Sartre’s existentialism argues that we all have freedom of choice, and that our ultimate responsibility for our lives is a burden we must endure. This would explain why we sometimes constrain ourselves or watch other people do so. For example, many of us devote much of our leisure time – not to mention an entire section of our newspaper – to sports, an activity that is comforting mainly because it’s constrained by space and rules. Think of the Sabbath and other traditions, religious and otherwise.
But such constraint is absent today more than ever. A new book by Swarthmore Psychology professor Barry Schwartz called The Paradox of Choice argues that the number of consumer options – in markets from jeans to health insurance – have expanded tremendously. As a result, people are unhappier, because they regret their decisions or are so paralyzed they won’t make a decision at all. In the new book The Progress Paradox, New Republic Senior Editor Gregg Easterbrook argues that this "choice anxiety" is one reason why, compared to previous generations, Americans today have more luxuries but are less happy.
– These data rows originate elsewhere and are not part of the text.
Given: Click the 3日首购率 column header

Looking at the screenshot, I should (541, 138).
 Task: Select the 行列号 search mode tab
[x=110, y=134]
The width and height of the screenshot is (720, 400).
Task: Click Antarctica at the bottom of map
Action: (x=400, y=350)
One reason for this expansion of options is that, as a result of technology, distance and space are not as limiting as they once were – a phenomenon otherwise known as globalization. Nowhere is globalization more evident than in The Terminal’s title location, as weary New York businessmen on their way to investigate an emerging market in China rush past foreign tourists eating Americanized international food from Sbarro or Baja Fresh.
In the 20th century, after America reached the West Coast, it had the will and the resources to expand beyond its borders, both politically and culturally. The film refers to this exportation of culture (spoiler coming) when it reveals that Viktor came to New York because his Krakozhian father was an ardent fan of jazz, an American genre with its roots in spatial constraint – slavery – that requires improvisation within restrictions of key, rhythm, and melody. But America’s expansion has also, of course, both inspired and angered enough outsiders to beget the immigration and homeland security bureaucracy that is the source of the film’s conflict.
This bureaucracy is embodied by Tucci’s character, who attempts to rid Viktor from the terminal in order to avoid having to look after the poor guy. And here, out of this entanglement of criss-crossing themes, we have arrived at the film’s ultimate statement, a variation on a slogan from another summer movie. As opposed to the captive Viktor and his presumably post-Communist Eastern European country, America is feeling Sartre’s existential burden: with great freedom comes great responsibility.